NEWS BRIEFS — Port Angeles museum opens exhibit on quilting, handicrafts . . . and other items

Peninsula Daily News

PORT ANGELES — The Museum at the Carnegie has announced the opening of a new temporary exhibit, “Quilting and Handicrafts.”

The exhibit features a selection of quilts from the Clallam County Historical Society's collection ranging from the late 1800s to modern examples.

“Quilting and Handicrafts” will be on exhibit through the end of May.

Admission is by donation.

The museum, located at 207 S. Lincoln St., is open from 1 p.m. to 4 p.m. Wednesdays through Saturdays.

For more information, phone 360-452-2662 or email artifact@olypen.com.



Nash's final film

SEQUIM — The Winter Film Series at Nash's Farm Store will come to a close with the documentary “Eating Alabama” at 7 p.m. Wednesday, April 2.

The film is free and open to the public.

Donations are accepted.

In “Eating Alabama,” a young couple returns home to Alabama, where they set out to eat the way their grandparents did — locally and seasonally — as they search for a simpler life.

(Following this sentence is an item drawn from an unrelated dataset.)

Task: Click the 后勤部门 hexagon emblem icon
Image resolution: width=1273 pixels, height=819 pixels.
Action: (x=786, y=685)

As they navigate the agro-industrial gastronomical complex, they soon realize that nearly everything about the food system has changed since farmers once populated their family histories.

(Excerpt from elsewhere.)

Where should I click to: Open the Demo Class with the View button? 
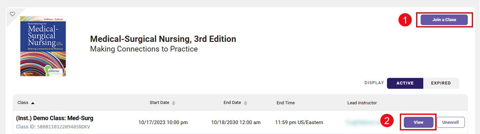click(418, 122)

Nash's Farm Store is located at 4681 Sequim-Dungeness Way.



WWIN scholarships

BELLEVUE — Washington Women in Need, or WWIN, has announced a pilot scholarship initiative that will expand its education grants program and provide annual funding and support to a select group of scholars for up to four years.

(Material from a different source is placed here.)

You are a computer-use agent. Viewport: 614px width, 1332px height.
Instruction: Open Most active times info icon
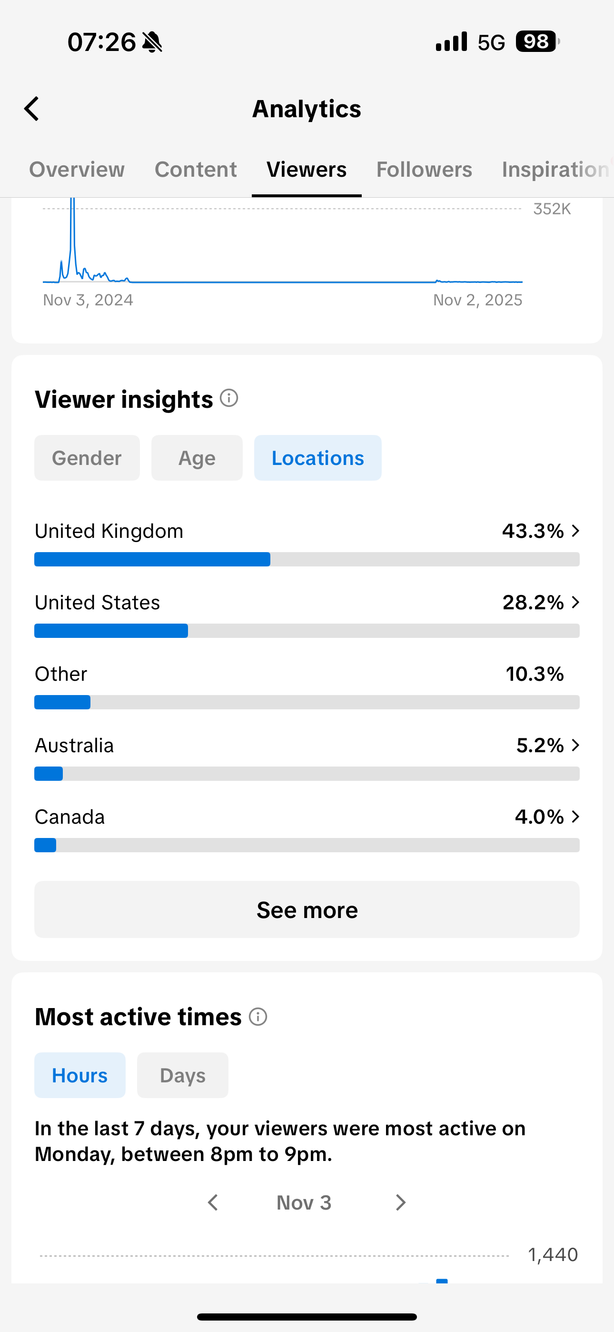[x=258, y=1016]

Since 1992, the group has provided more than 5,700 grants for higher education and health services to women in need in 136 cities and 27 counties in Washington state.

In 2013, the group provided 172 grants, totaling $542,560.

Average annual income of a grantee is $10,072.

WWIN's education grants fund up to $5,000 in tuition, fees and required books and supplies for students attending accredited Washington colleges and universities.

Through the pilot scholarship program, WWIN will offer that same support annually through the completion of a scholar's education, funding up to $20,000 for a single grantee over a four-year period.

Applications will be posted on www.WWIN.org on Wednesday, April 30, and applicants may apply electronically between April 30 and May 30.



Student art show winners announced

SEQUIM — The award winners of the Sequim Arts Student Show depicting the Dungeness River Audubon Center's theme “Connections with Nature” have been announced.

■ First place: Robert Simpson, North Olympic Peninsula Skills Center.

■ Second place: Danyelle Wilson, Sequim High School.

■ Third place: Emily Webb, Sequim High.

■ Honorable mention: Charlotte Hertel, Five Acre School.

Winners depicting Olympic Peninsula Audubon Society's “Bird Art” theme are:

■ First place: Svea Bastin, Port Angeles High School.

■ Second place: Ali Thill, Sequim High.

■ Third place: Michael McMurry, Sequim High.

■ Honorable mention: Hannah Collins and Linda Rogers, Sequim High.

Their artwork is on display at The Landing mall, 115 E. Railroad Ave., through Saturday.

Hours are from 10 a.m. to 4 p.m. daily.

Art will then be displayed at Sunshine Cafe, 135 W. Washington St., on April 4 for Birdfest and from 5 p.m. to 8 p.m. from First Friday Art Walk Sequim till April 25.

The Sunshine Cafe is open from 8 a.m. to 3 p.m. Wednesdays through Sundays.



Beekeeping class

SEQUIM — Corwin Bell of www.BackYardHive.com in Colorado will give two classes on natural beekeeping at Nash's Farm Store, 4681 Sequim-Dungeness Way, on Saturday, April 5 (beginner), and Sunday, April 6 (intermediate), from 10 a.m. to 2 p.m.

Each class costs $75. Participants may take both for $125.

Pre-registration is required at www.BackYardHive.com.

For 19 years, Bell has promoted a “backyard” hive method and philosophy in which he encourages individuals to connect with bees through an altruistic “guardianship” that goes beyond hobbyist beekeeping.

The beginner class will include basic bee ecology and communication, why they are a “super-organism” and the importance of honeybee genetic diversity.

Hive setup, obtaining bees and catching a swarm also will be covered.

The intermediate level is for graduates of the beginner class and those who already have hives.

It includes in-depth relationships with bees and the intimate workings of the colony and brood nest.

Participants will learn about queenless hives, over-wintering and extracting products.